Over the past four and a half years AgResearch’s Fermented Foods research team has managed to slice through tens of thousands of evolved bacterial strains to find those with traits most suited to enhancing the flavour and texture of meat, dairy, and plant fermented food types.

The tool that has enabled them to accelerate the natural process of genetic change, which would otherwise have been an almost impossibly time-consuming and frustrating process, has been a high-throughput robotics handling and assaying (screening) platform, developed by AgResearch principal scientist Dr Eric Altermann and his team. 

“The platform’s technology allows us to take bacteria, subject them to rapid genetic evolution using sources such as UV light and then identify those evolved variants which exhibit a positive change towards the desired traits,” Altermann said. 

“Such traits could be used to lower pH faster, for example, or enhance a certain flavour.

“This platform technology allows us to modulate that bacteria’s capability, without having to introduce any new genetic information, avoiding the creation of genetically modified bacteria entirely.”

### Data provided

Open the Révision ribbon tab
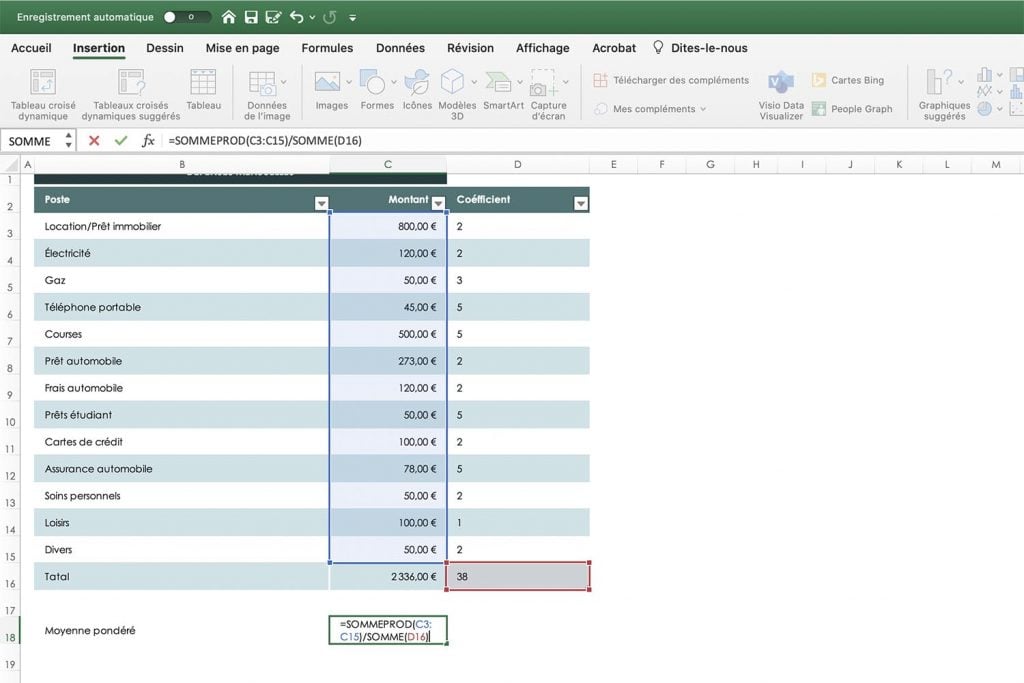The image size is (1024, 683). coord(470,47)
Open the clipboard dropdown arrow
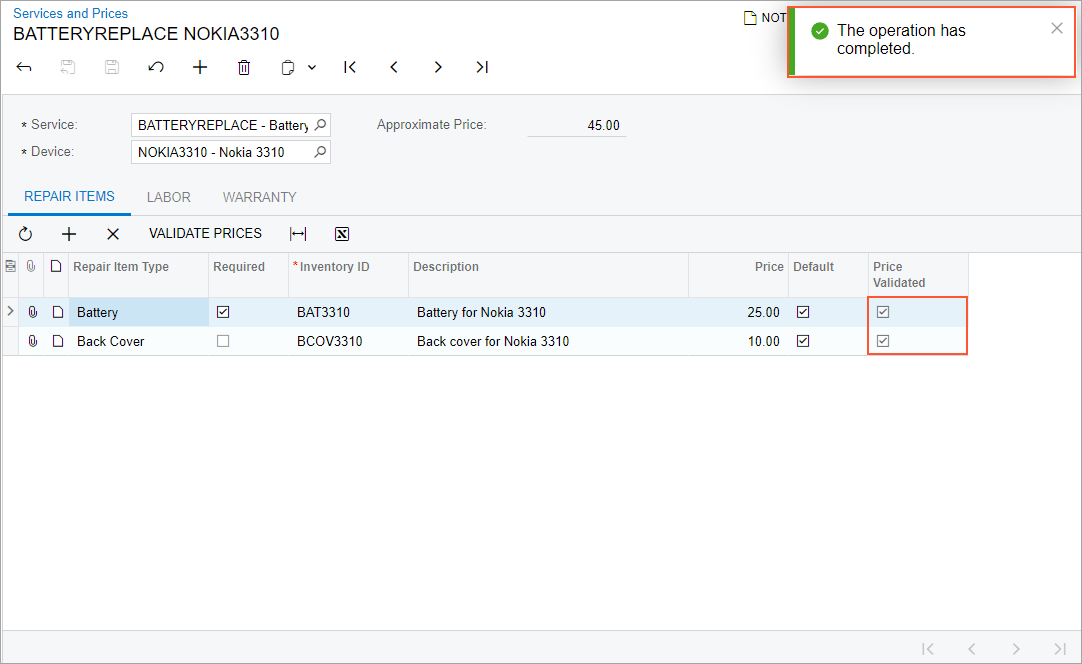This screenshot has width=1082, height=664. [x=312, y=67]
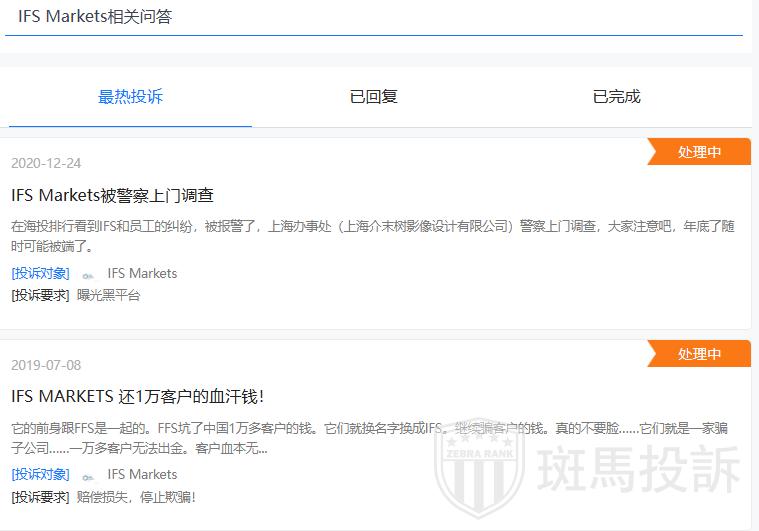Click the 曝光黑平台 complaint demand text
759x531 pixels.
coord(109,295)
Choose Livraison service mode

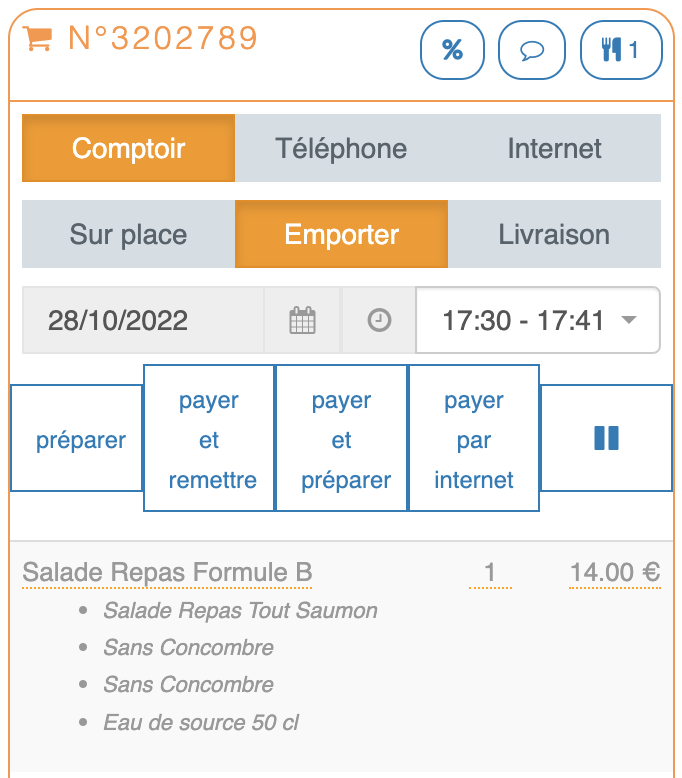pyautogui.click(x=554, y=235)
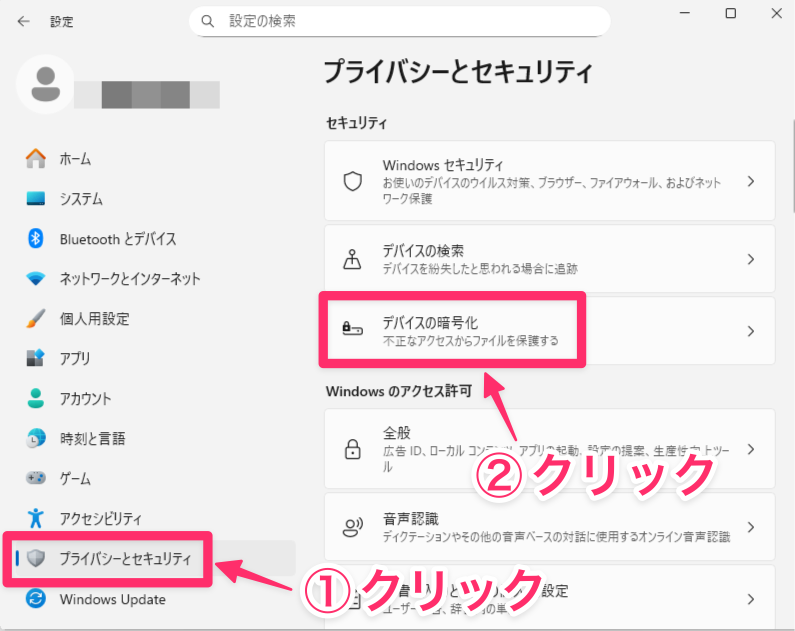Open Bluetooth とデバイス via its icon
Image resolution: width=795 pixels, height=631 pixels.
coord(36,239)
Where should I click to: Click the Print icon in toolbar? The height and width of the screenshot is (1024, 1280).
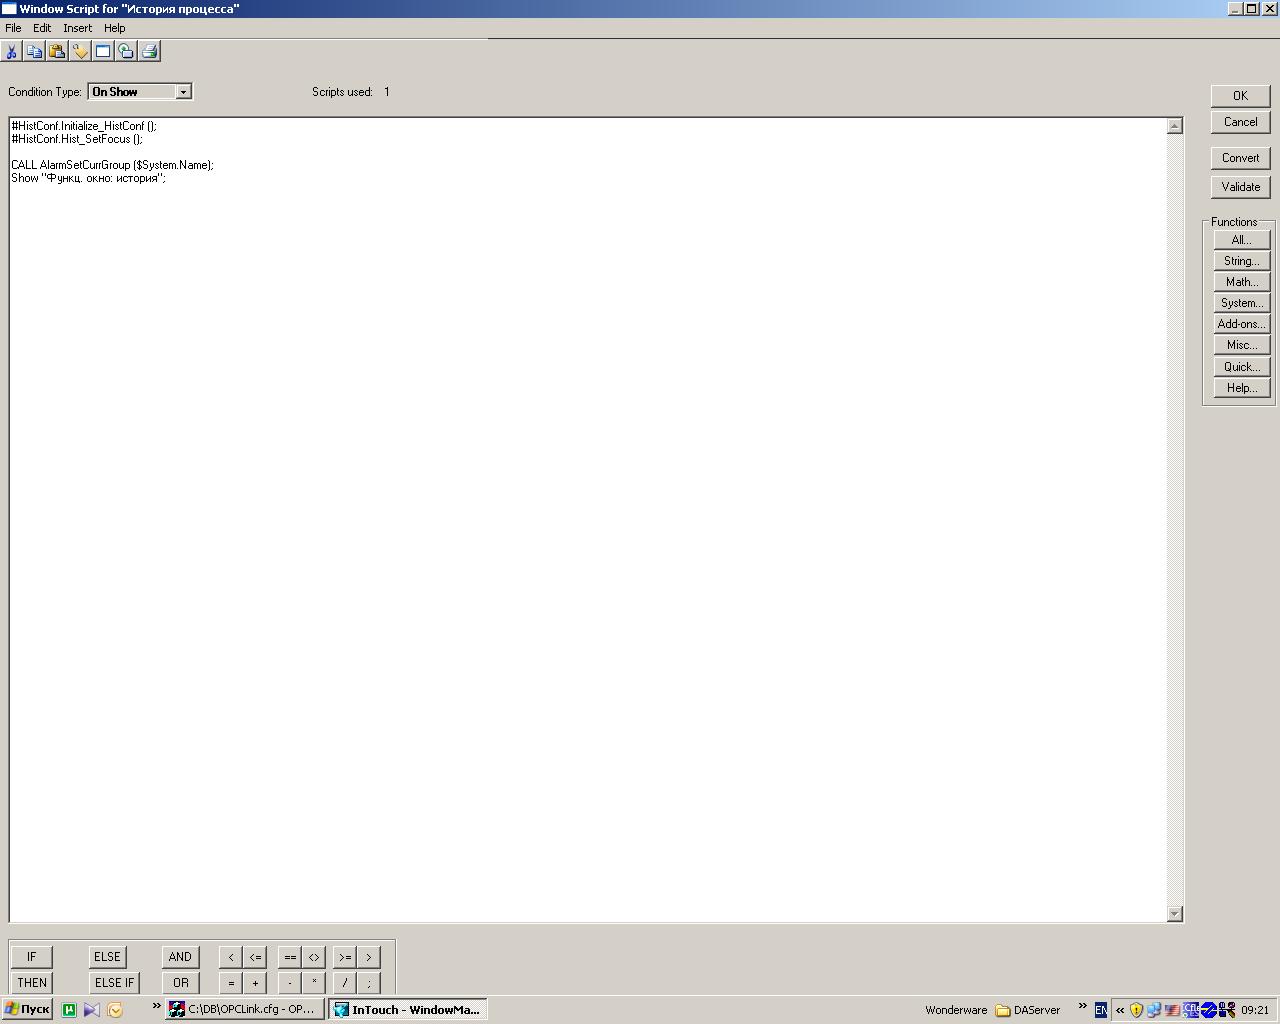149,52
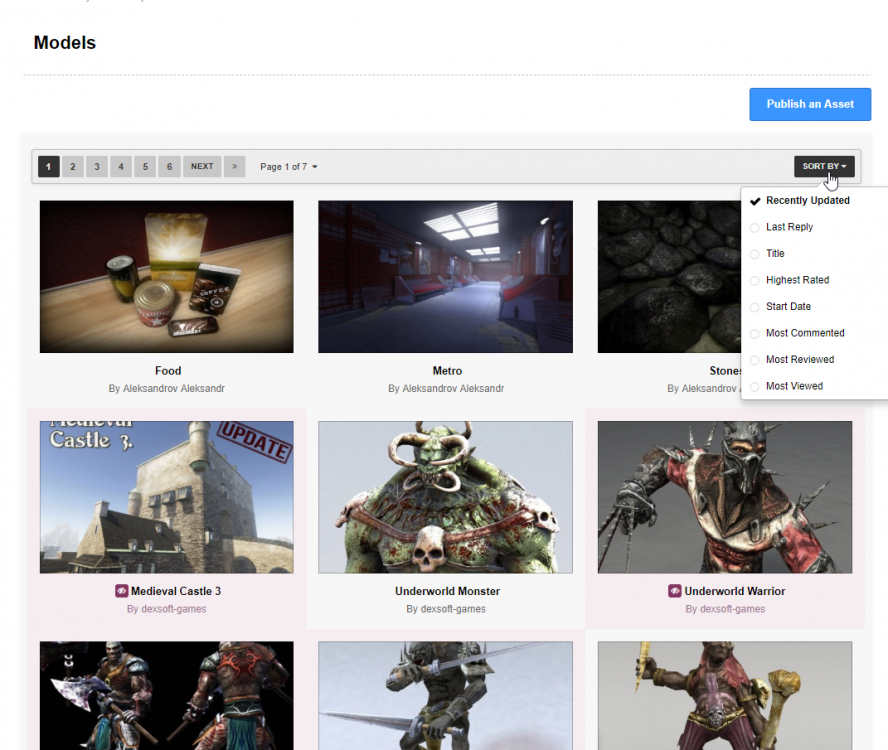888x750 pixels.
Task: Click the featured icon beside Medieval Castle 3
Action: 122,591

### Task
Reproduce the full passage about AgResearch's bacterial screening platform word for word.

### Solution
Over the past four and a half years AgResearch’s Fermented Foods research team has managed to slice through tens of thousands of evolved bacterial strains to find those with traits most suited to enhancing the flavour and texture of meat, dairy, and plant fermented food types.

The tool that has enabled them to accelerate the natural process of genetic change, which would otherwise have been an almost impossibly time-consuming and frustrating process, has been a high-throughput robotics handling and assaying (screening) platform, developed by AgResearch principal scientist Dr Eric Altermann and his team. 

“The platform’s technology allows us to take bacteria, subject them to rapid genetic evolution using sources such as UV light and then identify those evolved variants which exhibit a positive change towards the desired traits,” Altermann said. 

“Such traits could be used to lower pH faster, for example, or enhance a certain flavour.

“This platform technology allows us to modulate that bacteria’s capability, without having to introduce any new genetic information, avoiding the creation of genetically modified bacteria entirely.”